Korean TV crew visits Spokane


Korean TV news producer Hyuk-Jin Noh and cameraman Kim Doo Sang follow Spokane COPS volunteers Wednesday while researching programs dealing with sex offenders who are released from prison. 
 (Holly Pickett / The Spokesman-Review)

An international film crew examining sex offender laws could have gone anywhere in the United States.

But the Korean television team picked Spokane.

“What I’ve found is it’s very hard for a sex offender to live in Spokane, and the United States,” said Hyuk-Jin Noh, documentary director for Munhoa Broadcasting Corp. “In Korea, they live anonymously.”

Korean interest in the issue was prompted by national outrage over the vicious rape and murder of a 5-year-old by a known sex offender.”After that tragic incident, the public demand tougher laws,” Noh said.

The documentary director then researched programs that dealt with sex offenders who had been released from prison, including sex offender registry and housing, chemical castration, community notification and electronic monitoring systems.

When Noh asked an expert about which U.S. communities were best at “handling sex offenders,” he was told Spokane and the state of Vermont.

Noh chose Spokane primarily because of its community notification, said Marilyn Saunders, Community Oriented Policing Substations (COPS) director.

Volunteers with COPS often distribute fliers alerting residents when sex offenders have moved into a neighborhood. They also host community meetings to discuss concerns any residents may have about the offenders’ presence. COPS sites are located throughout Spokane County.

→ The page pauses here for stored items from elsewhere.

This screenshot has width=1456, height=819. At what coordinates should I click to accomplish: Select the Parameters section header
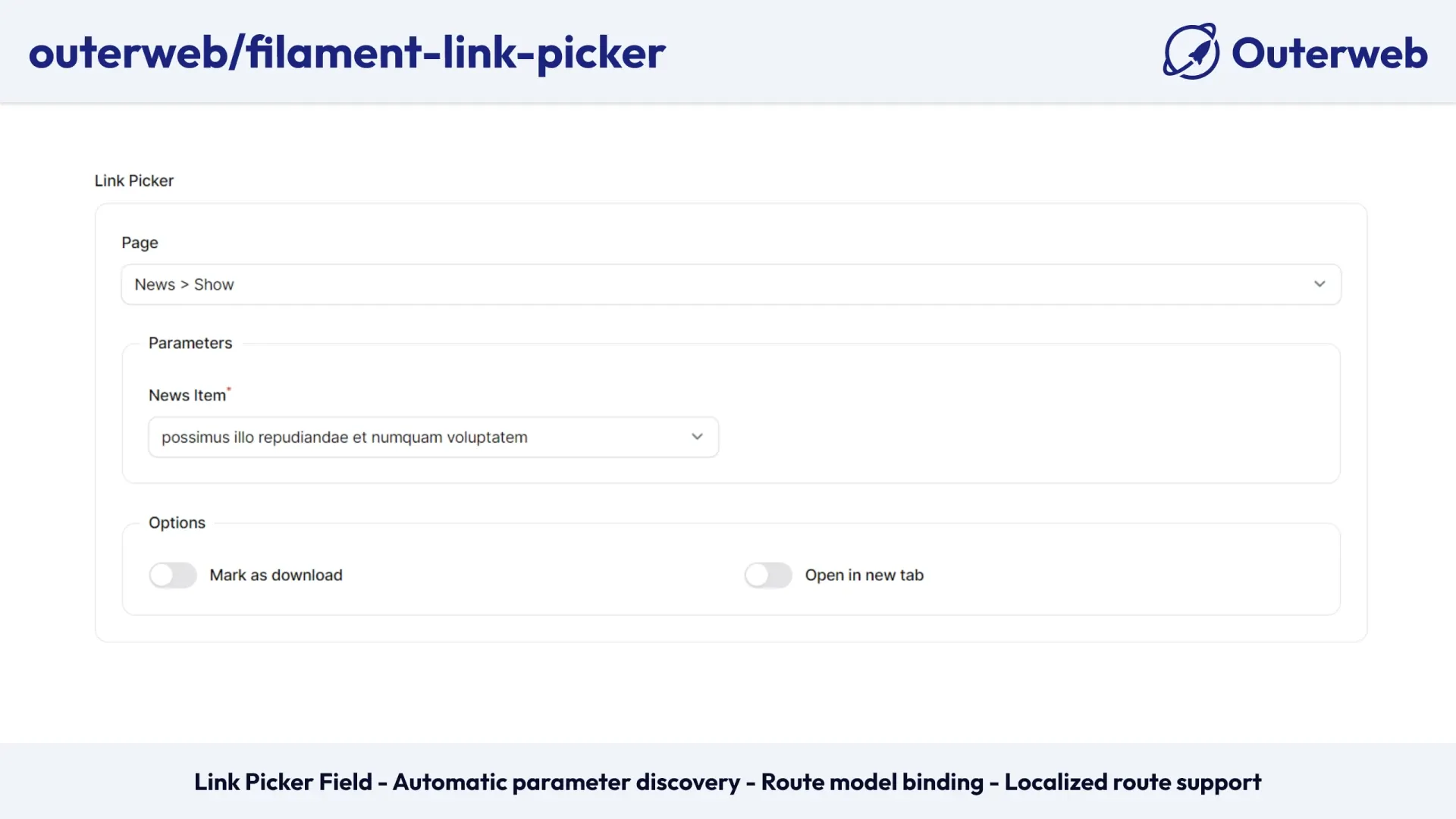(x=190, y=343)
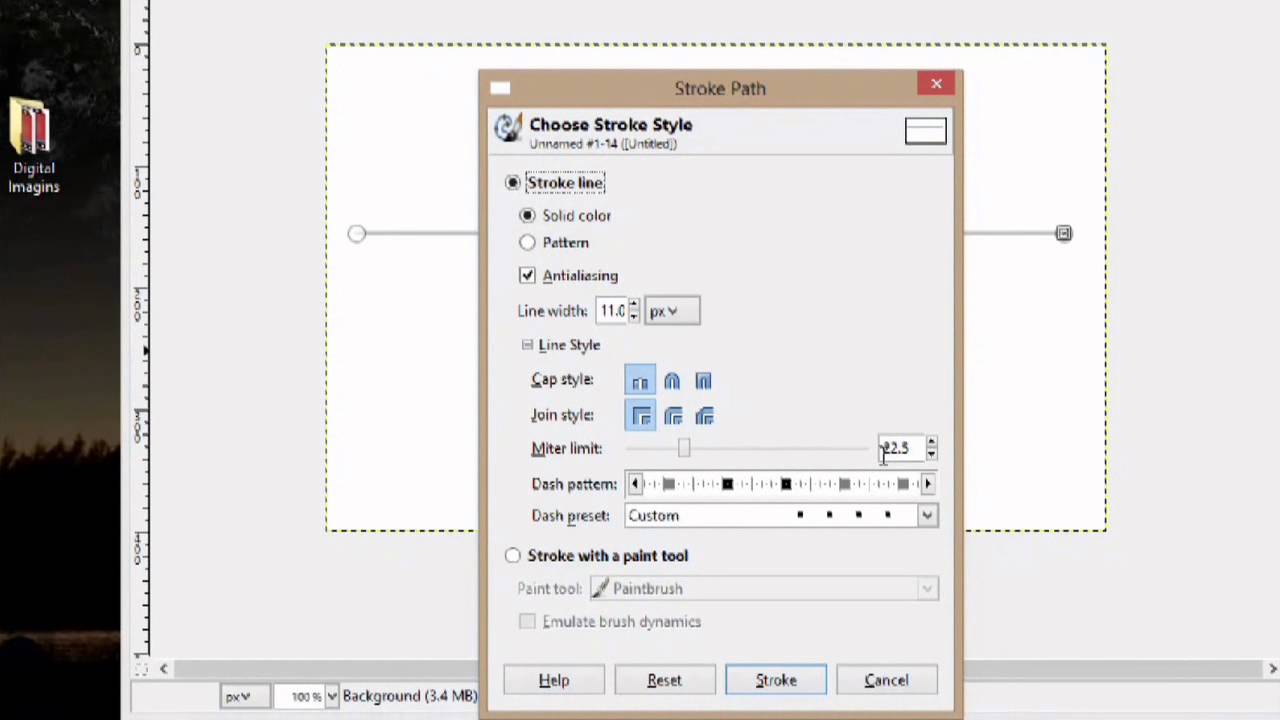Select the bevel join style
Image resolution: width=1280 pixels, height=720 pixels.
(x=704, y=417)
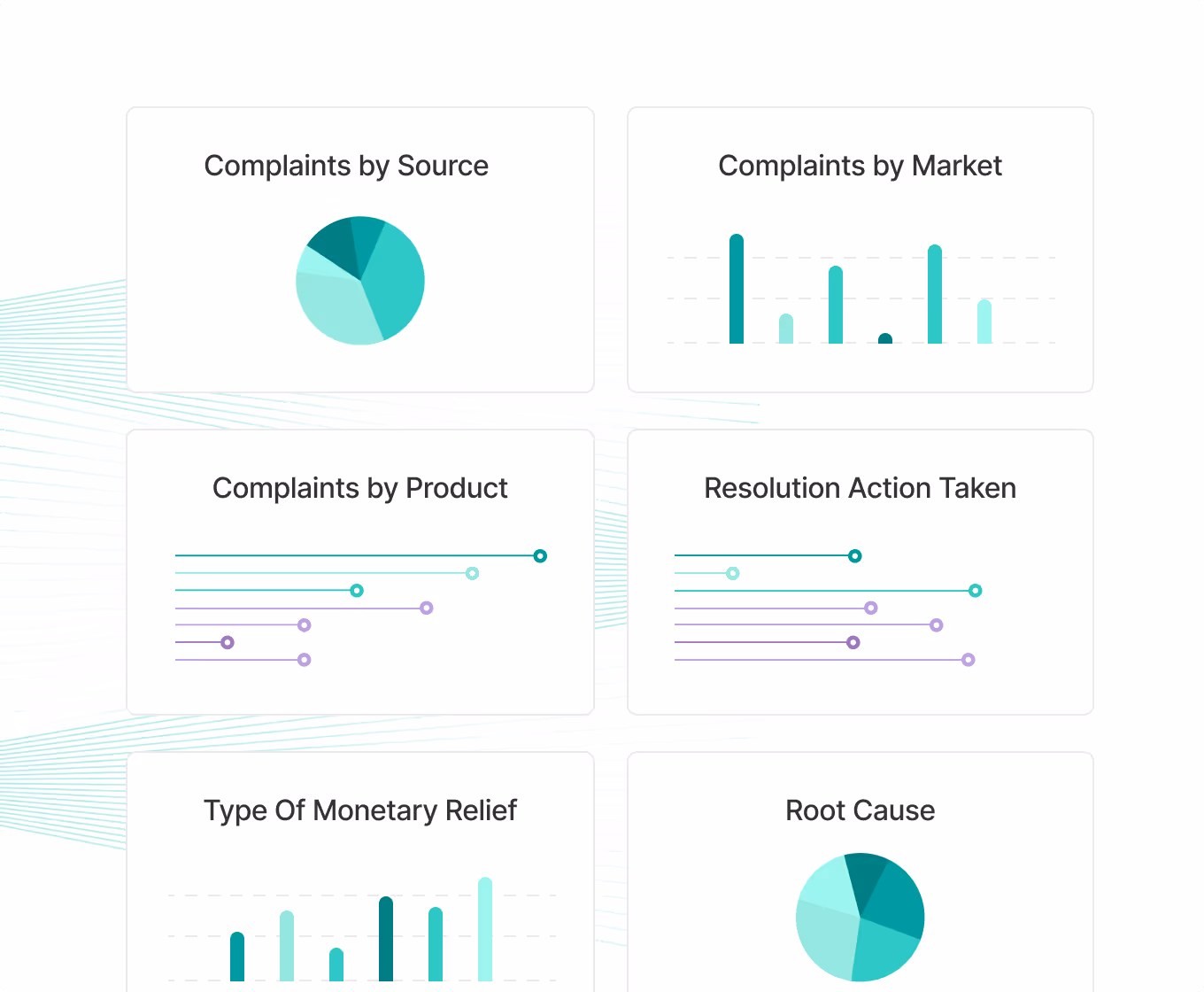Viewport: 1204px width, 992px height.
Task: Select the top teal marker in Complaints by Product
Action: (x=540, y=556)
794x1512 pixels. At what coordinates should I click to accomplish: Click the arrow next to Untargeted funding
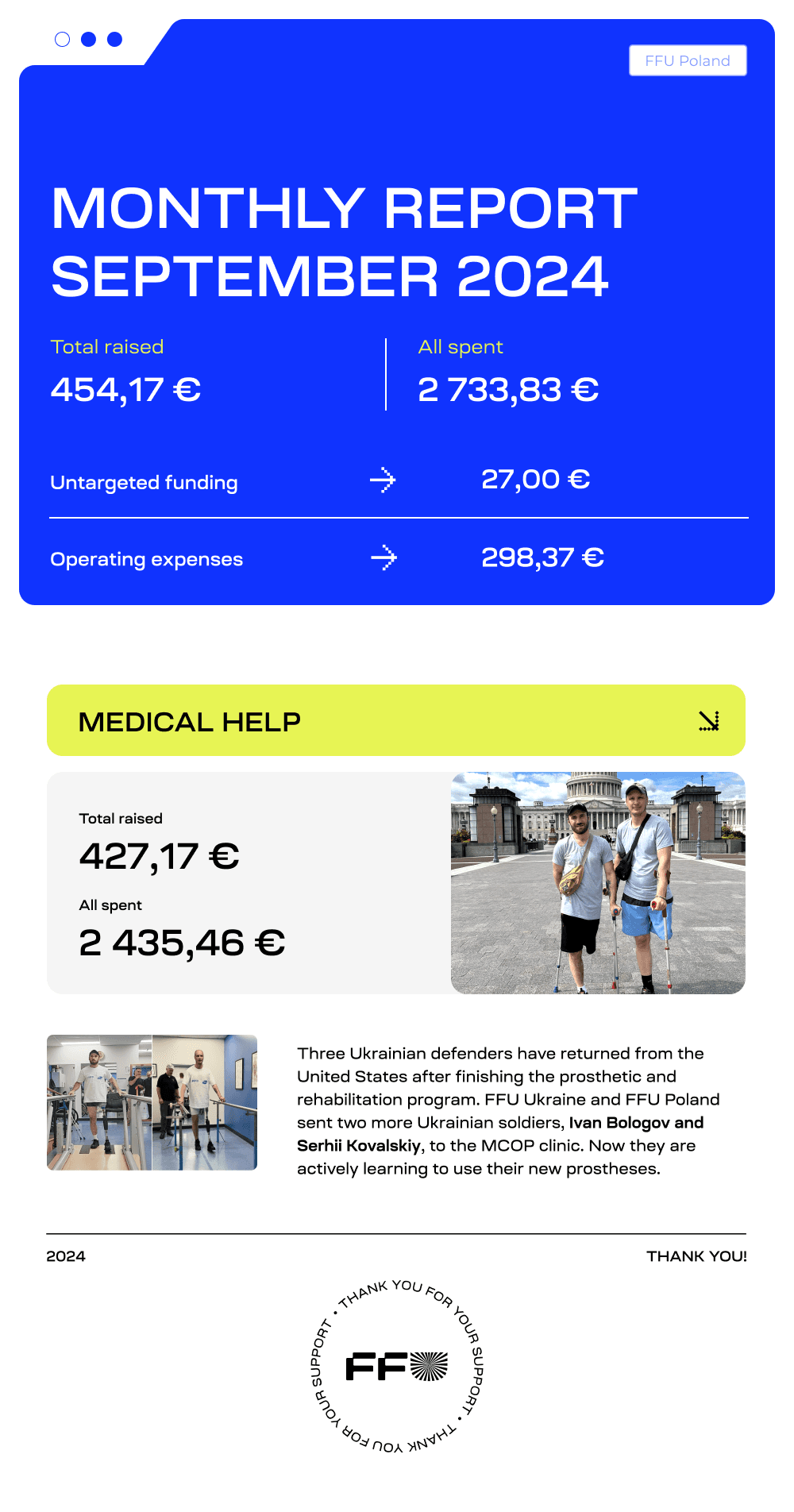(383, 480)
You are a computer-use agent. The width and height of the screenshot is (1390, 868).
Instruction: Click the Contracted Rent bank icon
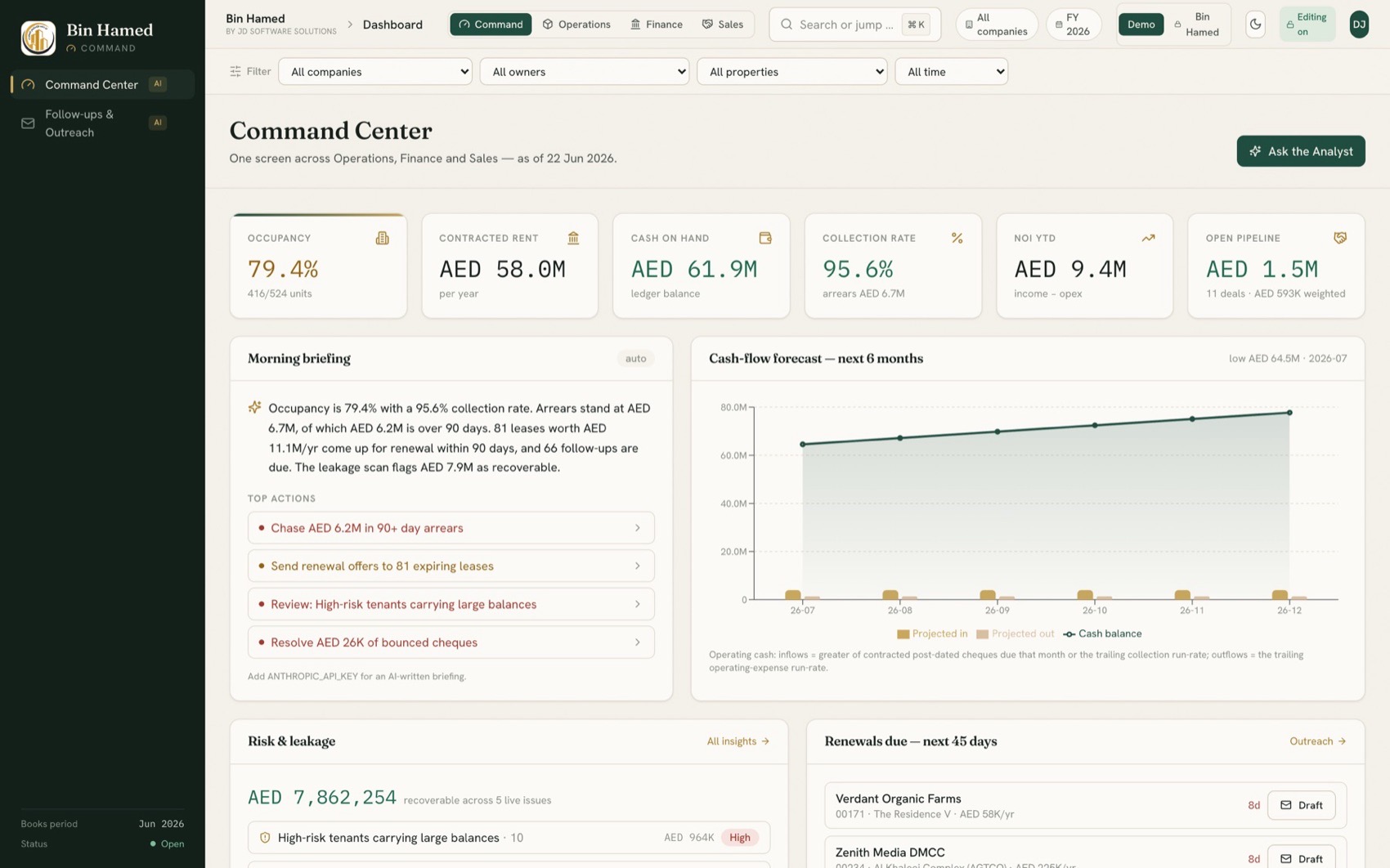(x=573, y=238)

“To identify them in Korea would be a death sentence, true vigilantism,” Saunders said the television crew told her.

Noh and his cameraman traveled from Seoul, Korea, to Wisconsin and California, before arriving in Spokane on Wednesday. The two states are considering legislation that would require harsher punishments for sex offenders, including minimum prison terms, in-custody treatment and requiring electronic devices be worn while the offender is under supervision.

During the Spokane visit, the film crew spoke with detectives who monitor registered offenders and state Department of Corrections deputies who use electronic bracelets to track some of them. The television crew also went to a community meeting where neighbors are informed about sex offenders living nearby, and a COPS location in the Shadle area.

Lastly, the crew went to the New Washington apartments, a clean, nondescript building in the downtown area, where about 50 offenders live.

The apartment complex was a secondary reason the Korean television crew filmed the documentary in Spokane.

However, “the apartments are most surprising,” said Noh. “In Korea, it would be like a ghetto or a prison.”

After sex offenders do their prison term in Korea, they are done, the documentary director explained. There’s no probation. The only action that law enforcement can take is releasing the name of a sex offender.

“What they do in America cannot directly apply in Korea,” Noh said. “But I can give insight.”